I'll do it on Tuesday

Tuesday 11th February 2020

I am calling this the “Tuesday Blog” as a tribute to my late father-in-law; procrastinator extraordinaire, who for over half a century stuffed his house with abandoned projects and his garden with broken cars.

When his functioning car finally joined the other rusting hulks decorating the front garden, I began asking, “When are you going to fix it?”

The answer was always the same. “Tuesday. I’ll fix it on Tuesday. I don’t have anything else on, then.”

Wind on many years, and I now live a life in which each day is crammed with activities following each other until my mind spins—but Tuesdays are my only unstructured days. I now find myself saying, “I’ll do it on Tuesday.”

Because of this, of course, Tuesdays are usually full to the brim: dentists, doctors, physio appointments, car fixing, house fixing, gardening etc all have to be packed into a Tuesday… and now I am committing to a regular blog. If you have stayed with me so far, thank you. I invite you to travel with me on the journey of the 2nd draft of my work in progress.


My next novel, Seth, is set in the same place as the novel Grace, but two years later. I am happy with the main storyline, but all my sub plots are in the wrong place. I cannot cut and paste. I need to completely rewrite. I have found this daunting to the point where I want to shut down my computer and walk away … and yet I know the story there is bursting to be told.
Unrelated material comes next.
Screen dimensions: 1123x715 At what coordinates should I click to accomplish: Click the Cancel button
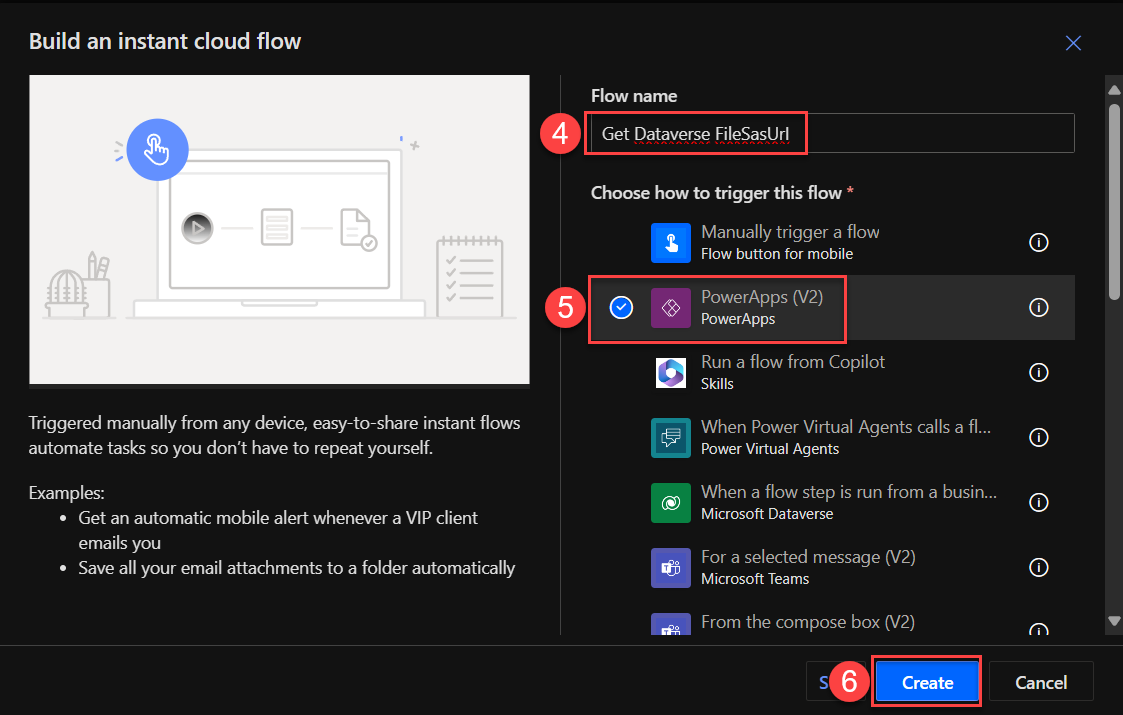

I need to revisit invaluable advice from my erstwhile sage and writing guru, Kathryn Coughran, who many years ago advised me to write a proper plan—a chart based on the principle of the three-act play. I have resurrected the plan and when I am sure it is exactly as I want it, I shall start the long rewrite.
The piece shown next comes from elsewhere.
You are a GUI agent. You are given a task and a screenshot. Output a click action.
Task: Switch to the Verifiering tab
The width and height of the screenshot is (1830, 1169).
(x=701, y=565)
In the meantime, feedback from readers of Grace have given me some thoughts for reflection. The other day at the beach as we sat around drinking coffee after our morning swim, a lady who is a high-school teacher said that the theme of bullying which I addressed in Grace, had given her food for thought. She said she wondered why Grace had not simply told someone. She then answered her own question by saying, “But children don’t, do they?” She talked of looking for hidden clues. Other friends who were either practising or retired teachers also told me their stories of bullying. It's such an iceberg, a small peak sitting daintily atop a huge and deadly mass.